Fred_Cogwell_Award_2018-WINNERS Poster

2018 Winners with comments by judge Miranda Pearson­­

Winner First Place
Book: Linger, Still
Poet: Aislinn Hunter
Publisher: Gaspereau Press

Comments from our judge: Linger,Still is a humble and quiet work, but also powerfully ambitious. Here are poems of vision and compassion, steeped in history and philosophy, always alert to their music. They ask essential questions, whilst never failing to reveal the familiar to us in new and beautiful ways.

Aislinn Hunter is a poet, essayist, and novelist. She is the author of six books, including the novel The World Before Us, which won the Ethel Wilson Prize. She lives in British Columbia.

Winner Second Place
Book: Table Manners
Poet: Catriona Wright
Publisher: Signal Editions, an imprint of Véhicule Press

Comments from our judge: Table Manners takes the material of food as a subject and metaphor to celebrate not only the oddness and sensuality of gastronomy, but to create something bright and vivid. The language is inventive, funny and brave, the handling of the line expert. As a debut collection, here is a shining new poetic voice.

 Catriona Wright is the author of the poetry collection Table Manners (Véhicule Press, 2017) and the short story collection Difficult People (Nightwood Editions, 2018).  Her poems have appeared in Prism InternationalPrairie FireFiddlehead, and Lemon Hound and have been anthologized in The Next Wave: An Anthology of 21st Century Canadian Poetry and in The Best Canadian Poetry 2015 & 2018.

Winner Third Place
Book: The Celery Forest
Poet: Catherine Graham
Publisher: Buckrider Books, an imprint of Wolsak & Wynn

Comments from our judge: This book succeeds in creating its own world, using magic realism, fairy tales and a skilled and sure ear. We are led and follow the path of images both frightening and fabulous, until, surrounded, we’re lost.  Exploring a subject that’s hard to make new, The Celery Forest is a rare and compelling achievement.
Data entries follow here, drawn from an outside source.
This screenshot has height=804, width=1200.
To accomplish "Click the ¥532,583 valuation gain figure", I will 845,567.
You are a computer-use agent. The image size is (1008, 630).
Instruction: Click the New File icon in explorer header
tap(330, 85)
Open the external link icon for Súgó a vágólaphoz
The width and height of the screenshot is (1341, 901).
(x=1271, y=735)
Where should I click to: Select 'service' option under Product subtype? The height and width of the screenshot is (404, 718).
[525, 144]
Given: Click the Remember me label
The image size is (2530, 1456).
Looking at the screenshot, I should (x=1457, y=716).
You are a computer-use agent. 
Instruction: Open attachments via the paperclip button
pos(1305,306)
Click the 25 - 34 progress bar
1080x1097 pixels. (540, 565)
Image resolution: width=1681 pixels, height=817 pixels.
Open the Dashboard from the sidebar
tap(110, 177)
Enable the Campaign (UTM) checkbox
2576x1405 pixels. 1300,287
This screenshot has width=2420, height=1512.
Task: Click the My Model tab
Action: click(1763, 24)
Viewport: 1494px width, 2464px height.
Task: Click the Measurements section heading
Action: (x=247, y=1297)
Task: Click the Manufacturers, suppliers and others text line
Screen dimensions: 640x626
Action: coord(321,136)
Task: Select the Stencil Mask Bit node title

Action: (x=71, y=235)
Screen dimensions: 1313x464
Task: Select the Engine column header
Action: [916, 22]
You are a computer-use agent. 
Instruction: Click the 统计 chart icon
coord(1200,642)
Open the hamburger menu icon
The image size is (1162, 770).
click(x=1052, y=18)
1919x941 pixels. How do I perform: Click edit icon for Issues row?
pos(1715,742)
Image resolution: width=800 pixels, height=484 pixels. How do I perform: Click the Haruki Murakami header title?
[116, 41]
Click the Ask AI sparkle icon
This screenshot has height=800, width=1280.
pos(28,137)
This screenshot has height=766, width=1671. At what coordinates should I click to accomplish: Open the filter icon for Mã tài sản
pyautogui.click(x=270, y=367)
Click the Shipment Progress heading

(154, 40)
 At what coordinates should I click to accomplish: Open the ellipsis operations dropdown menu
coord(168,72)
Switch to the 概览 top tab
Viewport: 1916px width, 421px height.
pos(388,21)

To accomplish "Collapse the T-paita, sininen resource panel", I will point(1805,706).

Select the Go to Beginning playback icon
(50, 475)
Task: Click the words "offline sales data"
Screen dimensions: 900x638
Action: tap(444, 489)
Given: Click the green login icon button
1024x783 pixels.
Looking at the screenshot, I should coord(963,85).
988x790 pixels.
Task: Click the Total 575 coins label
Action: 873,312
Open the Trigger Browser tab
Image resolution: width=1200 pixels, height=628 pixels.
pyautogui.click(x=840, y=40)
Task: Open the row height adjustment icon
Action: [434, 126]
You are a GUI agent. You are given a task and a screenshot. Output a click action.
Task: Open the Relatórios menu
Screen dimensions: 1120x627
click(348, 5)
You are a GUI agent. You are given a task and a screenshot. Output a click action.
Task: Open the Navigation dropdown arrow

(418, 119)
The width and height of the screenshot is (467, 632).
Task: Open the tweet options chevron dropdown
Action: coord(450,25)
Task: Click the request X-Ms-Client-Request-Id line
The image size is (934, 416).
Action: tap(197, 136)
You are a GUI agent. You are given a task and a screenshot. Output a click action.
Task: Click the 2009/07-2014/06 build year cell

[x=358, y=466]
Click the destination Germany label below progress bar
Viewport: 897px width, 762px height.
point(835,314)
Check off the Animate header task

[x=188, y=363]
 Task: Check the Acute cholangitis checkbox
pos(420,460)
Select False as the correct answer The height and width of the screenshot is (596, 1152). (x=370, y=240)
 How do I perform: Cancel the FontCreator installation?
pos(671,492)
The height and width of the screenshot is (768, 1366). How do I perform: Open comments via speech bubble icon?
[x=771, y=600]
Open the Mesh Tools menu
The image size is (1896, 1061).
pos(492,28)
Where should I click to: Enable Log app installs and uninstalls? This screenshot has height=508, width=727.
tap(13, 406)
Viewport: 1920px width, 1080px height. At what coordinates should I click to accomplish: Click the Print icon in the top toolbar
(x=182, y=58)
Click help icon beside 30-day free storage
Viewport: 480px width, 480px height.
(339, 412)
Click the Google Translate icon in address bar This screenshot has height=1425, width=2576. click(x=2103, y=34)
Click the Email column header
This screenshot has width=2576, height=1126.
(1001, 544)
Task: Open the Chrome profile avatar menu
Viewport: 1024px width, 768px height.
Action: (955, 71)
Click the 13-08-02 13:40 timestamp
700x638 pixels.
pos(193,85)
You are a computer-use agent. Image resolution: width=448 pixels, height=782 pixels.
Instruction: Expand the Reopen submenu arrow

Catherine Graham is the author of five acclaimed poetry collections, including Her Red Hair Rises with the Wings of Insects, which was a finalist for the Raymond Souster Award and the CAA Award for Poetry, while her debut novel Quarry won an Independent Publisher Book Awards gold medal for fiction. Graham is also the winner of the International Festival of Authors’ Poetry NOW competition and teaches creative writing at the University of Toronto, where she has won an Excellence in Teaching Award. She also teaches at Humber College’s Creative Book Publishing Program. Published internationally, she lives in Toronto.